The CIO as cheerleader/collaborator/therapist/technophile/entrepreneur

Jack Wood, CIO for home goods e-commerce powerhouse Wayfair, wears many hats and he doffed them all at IT Roadmap in Boston this week.

The event's keynote speaker described himself as a combination cheerleader/collaborator/therapist/technophile/entrepreneur and suggested that IT leaders and those pursing such a career path at any fast-growing business might find themselves in a similar situation. (Not to say there are many companies growing as fast as Wayfair, which in 2014 boasted year-over-year revenue growth of 44% to $1.3 billion.)

Here's a quick rundown of Wood's roles:

*Cheerleader: Wood says his cheerleader skills are on display when it comes to hiring. Or as he put it, "hiring, hiring, hiring." The company has 400 engineers already and is hiring one a day for the rest of the year. The market is competitive, but facts such as Wayfair's wide adoption of free and open-source software such as FreeBSD and embrace of popular languages like Python and Java makes the company a place programmers want to work, said Wood, who is also very tempted by the Postgres object-relational database management system. Among other things, programmers today like to get their name into the open source community by contributing updates, he said. "It was like being part of Greenpeace back when I was in school."

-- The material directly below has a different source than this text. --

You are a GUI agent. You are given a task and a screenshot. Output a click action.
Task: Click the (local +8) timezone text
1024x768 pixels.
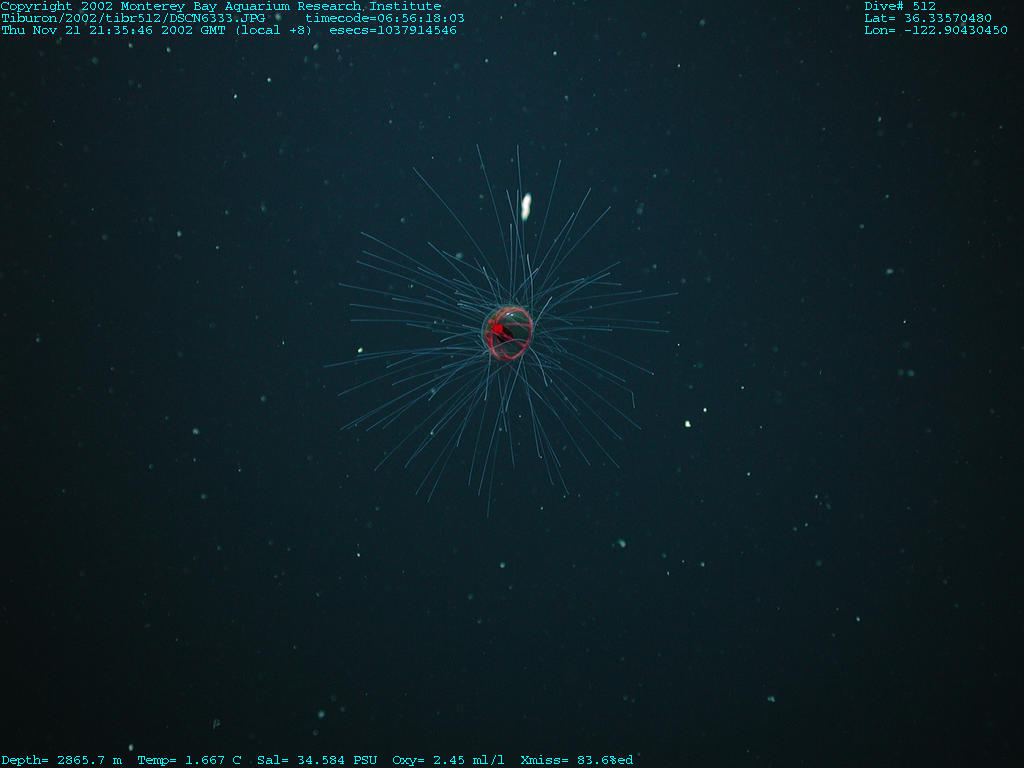click(x=273, y=30)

*Collaborator: Wood at certain times during his career has heard daily complaints about silos forming within a company, about people throwing trouble tickets over the wall in hopes of getting them addressed by IT. "Your job is to reduce silos," he said.

*Therapist: Currently, this mainly involves keeping IT security staff from climbing out onto the ledge, Wood said. He discussed encouraging employees to get out and see what's going on in the business, to change jobs every so often and even to interview for jobs to get a sense of what they're worth in the market.

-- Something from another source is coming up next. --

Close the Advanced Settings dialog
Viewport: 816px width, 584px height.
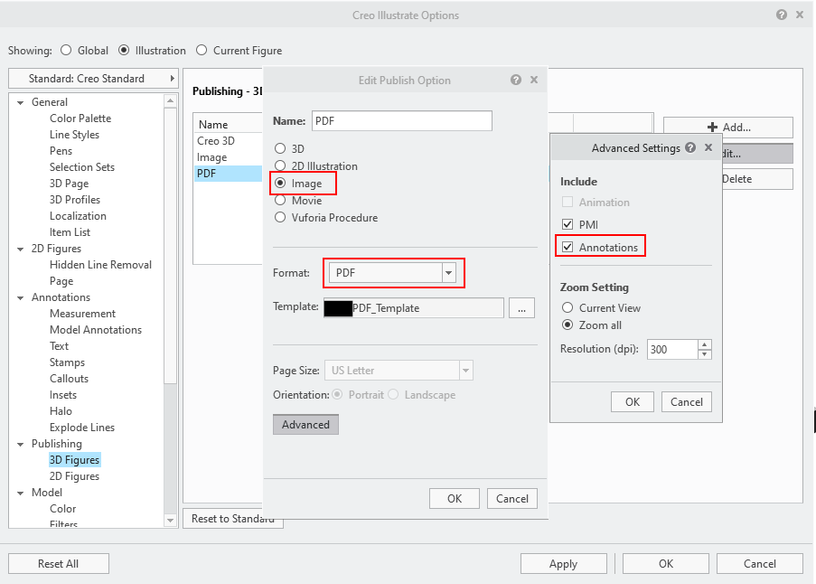(708, 148)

*Technophile: While CIOs deal with both the business and tech sides, Wood said he considers himself a techie and has worked at IT companies like Lucent and Akamai previously. He said he makes sure that he's out in front on technology trends, such as the cloud, where Wayfair plans to put its next data center. And while the cloud looks like the way to go, Wood said it's no cinch: the bulk of the company's code needs to be rewritten to work in the cloud. Wood also took a strong position on Wayfair's content delivery network strategy, boldly pulling them out of Akamai even after he came to Wayfair from that company (Akamai is the "Cadillac" of CDNs, he said, and Wayfair couldn't justify that with limited funds). Once Wayfair got itself into a better financial situation, it returned to Akamai.

*Entrepreneur: While Wayfair is no startup at 3,000 employees, he said as CIO he needs to think like an entrepreneur and make changes to strategy on the fly. Wayfair currently is in the midst of a big global expansion, and while it looked to hold the line on hiring after going public last year , it now realizes it needs to hire hundreds of people to empower the company to realize its potential internationally.

MAKING ARBELLA LESS VULNERABLE

As Wood alluded to, a big part of his job is supporting IT security staff in light of malware's pervasiveness. In a separate talk at IT Roadmap, Arbella Insurance Group VP and CIO Paul Brady zeroed in on "Security: The Changing Risk Landscape." The topic has certainly gotten the attention of Arbella's board of directors, which wants to know what Brady's team is doing to make the $850 million property and casualty insurer less vulnerable to cyberthreats.

[As an aside, Brady shared an almost-obligatory story about how his last name was used to tease attendees at a company event held at Gillette Stadium, home of the Super Bowl champion New England Patriots and quarterback Tom Brady. While attendees were disappointed the Arbella executive wasn't that Brady, he did get a $250 Brady shirt from the Pro Shop out of the caper.]

One big and unpopular move Brady said his team took in the wake of a few minor but potentially serious ransomware hits on the company in which computer and network drives were encrypted was to ban employees from using personal email accounts on the corporate network (they can still access such accounts via mobile devices). Even though antivirus and spam filter technology was updated to address the immediate threat, after some data restorations from tape had to be employed, the company knew that new variations of the threats would be on the way shortly.

"We haven't had any major exploits, but the security team has gone from percentages of jobs to multiple people trying to stay ahead of whatever is coming next," he said.

Brady added that Arbella is working to be proactive about sniffing out potential security threats via less obvious sources, from Reddit to vendors that prowl the darknet. Executives weren't happy that they didn't first hear about the Heartbleed Bug last year from Arbella's security vendors, but rather from the press.

Brady said that just because his company isn't as big as organizations like Target and Home Depot that have been hit with high-profile cyberattacks doesn't mean his team can rest easy. "The reality is that whatever vulnerabilities are exploited have the same risk to us," he said.

The CIO cited research that up to 90% of breaches start with security lapses involving employees (usually inadvertently), and this has led Brady's team to search for better ways to educate Arbella's workforce about online security, ideally via gamification. Arbella is reviewing multiple vendors, including Wombat Security Technologies, and Brady says he told the vendors that their offerings "need to provide valuable education and can't be boring."